The payroll advance industry is the subject of a newly announced multistate investigation seeking information to enable regulators to determine whether there is unlawful lending by online companies engaged in this business. Led by the New York Department of Financial Services (DFS), the 11 state regulators (plus Puerto Rico) are investigating whether payroll advance companies collect usurious or otherwise unlawful interest rates, often disguised as fees, tips or monthly memberships.
What happened
Employers have long allowed for payroll advances in which the company essentially advances to one or more of its employees’ wages that have been earned but not yet paid. Businesses have no obligation to make such advances, also known as “early wage access,” but many have done so as a courtesy to employees. To facilitate such advances, a separate, for-profit industry has developed in which employers arrange with such companies to advance funds to their employees on a variety of different terms, ranging from informal tips to service charges that may be relatively high in comparison with the dollar amount of the advance.
Earlier this month, DFS Superintendent Linda A. Lacewell announced an investigation into the payroll advance industry, through which employees gain access to wages that they have earned but not yet received.
The DFS—along with regulators from Connecticut, Illinois, Maryland, New Jersey, North Carolina, Oklahoma, Puerto Rico, South Carolina, South Dakota and Texas—expressed concern about lending terms that potentially are unlawful.
“[S]ome of these firms appear to collect usurious or otherwise unlawful interest rates in the guise of ‘tips,’ monthly membership and/or exorbitant additional fees, and may force improper overdraft charges on vulnerable low-income consumers,” Lacewell said.
The investigation will focus on whether the payroll advance companies are in violation of state banking laws, state usury laws, licensing laws and other applicable laws regulating payday lending, and consumer protection laws.
“High-cost payroll loans are scrutinized closely in New York, and this investigation will help determine whether these payroll advance practices are usurious and harming consumers,” Lacewell said. “We will use all the tools at our disposal, including partnering with peer regulators to safeguard consumers from predatory lending and scams that ensnare families in endless cycles of debt.”
The DFS said it will be sending out letter requests for information to members of the payroll advance industry.
Concerns about usurious interest in the payroll advance industry are not new. Regulators, led by the New York attorney general, conducted a similar investigation last year as to merchant cash advances.
In a related case challenging merchant cash advances, a New York State court held in a 2016 decision in Platinum Rapid Funding Group Ltd. v. VIP Limousine Services, Inc. that a merchant cash advance structured as a purchase of the merchant’s future receivables is not a loan, and thus cannot be found to be usurious. In that case, VIP entered into an agreement with Platinum under which VIP sold its future receivables for an upfront discounted price.
VIP later withdrew consent for Platinum to electronically withdraw funds from its account, arguing that the agreements with Platinum ran afoul of New York usury law.

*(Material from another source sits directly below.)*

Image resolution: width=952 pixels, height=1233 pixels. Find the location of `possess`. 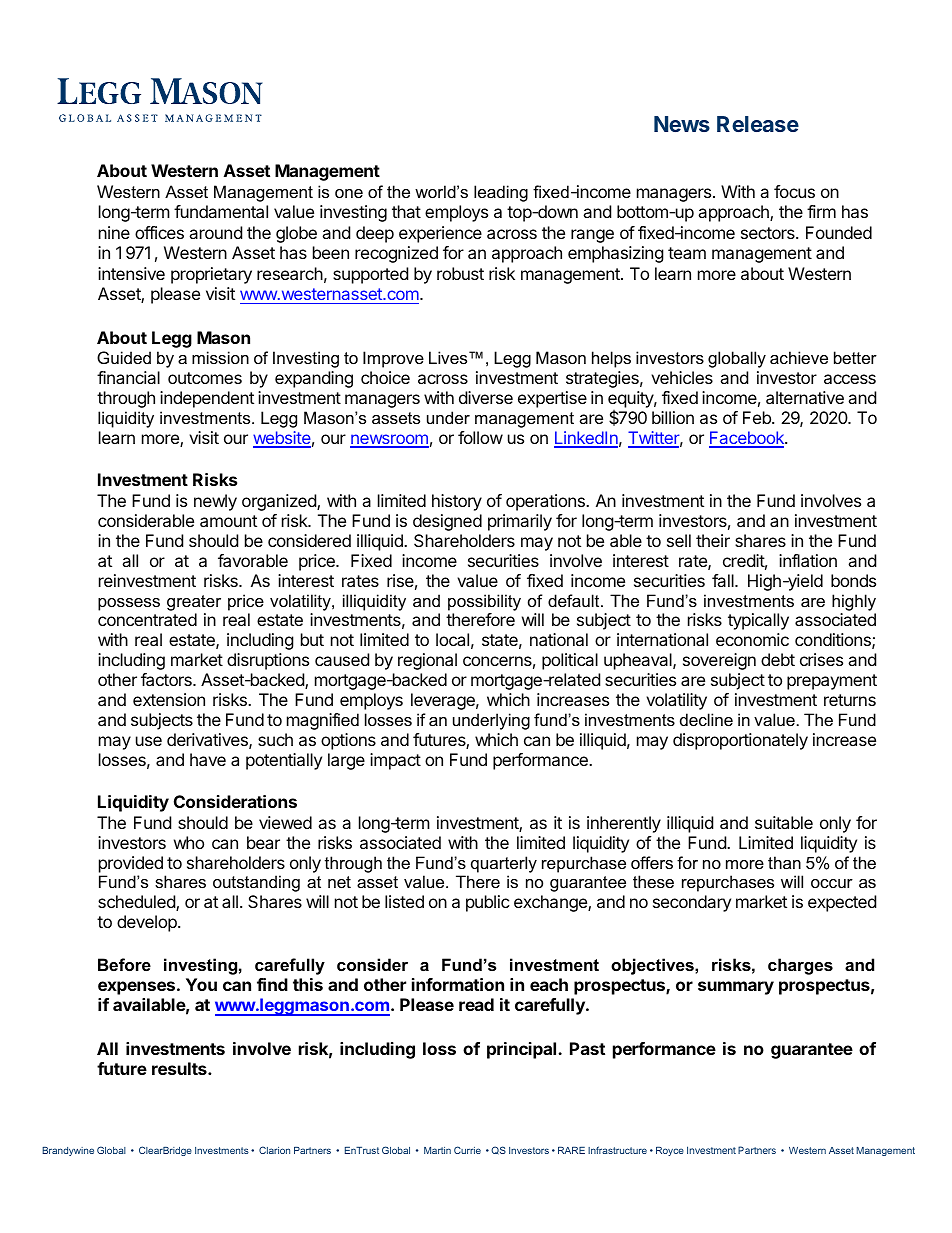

But the court dismissed this claim, holding that the usury law is applicable only to loans or forbearances, regardless of how onerous a repayment requirement may be. “The Agreement was for the purchase of future receivables in return for an upfront payment,” Judge Jerome C. Murphy wrote. “The repayment was based upon a percentage of daily receipts, and the period over which such payment would take place was indeterminate. Plaintiff took the risk that there could be no daily receipts, and defendants took the risk that, if receipts were substantially greater than anticipated, repayment of the obligation could occur over an abbreviated period, with the sum over and above the amount advanced being more than 25 percent.
“The request for the Court to convert the Agreement to a loan, with interest in excess of 25 percent, would require unwarranted speculation, and would contradict the explicit terms of the sale of future receivables in accordance with the Merchant Agreement.”
To read the opinion in Platinum Rapid Funding Group v. VIP Limousine Services, Inc., click here.
Why it matters
This may be the beginning of the end for the somewhat more deregulated environment in which some payroll advance firms have operated. Like the merchant cash advance industry, the payroll advance industry has been able to achieve relatively high returns from the services they perform. And, although most employees appreciate them as a kinder and gentler version of the payday advance industry, all that could change if regulators conclude that the associated fees are just disguised unlawful interest rates. Regulators may conclude that, unlike the future receivables that merchants purport to “sell,” employee payroll advances are loans that are subject to normal usury limits and consumer protections.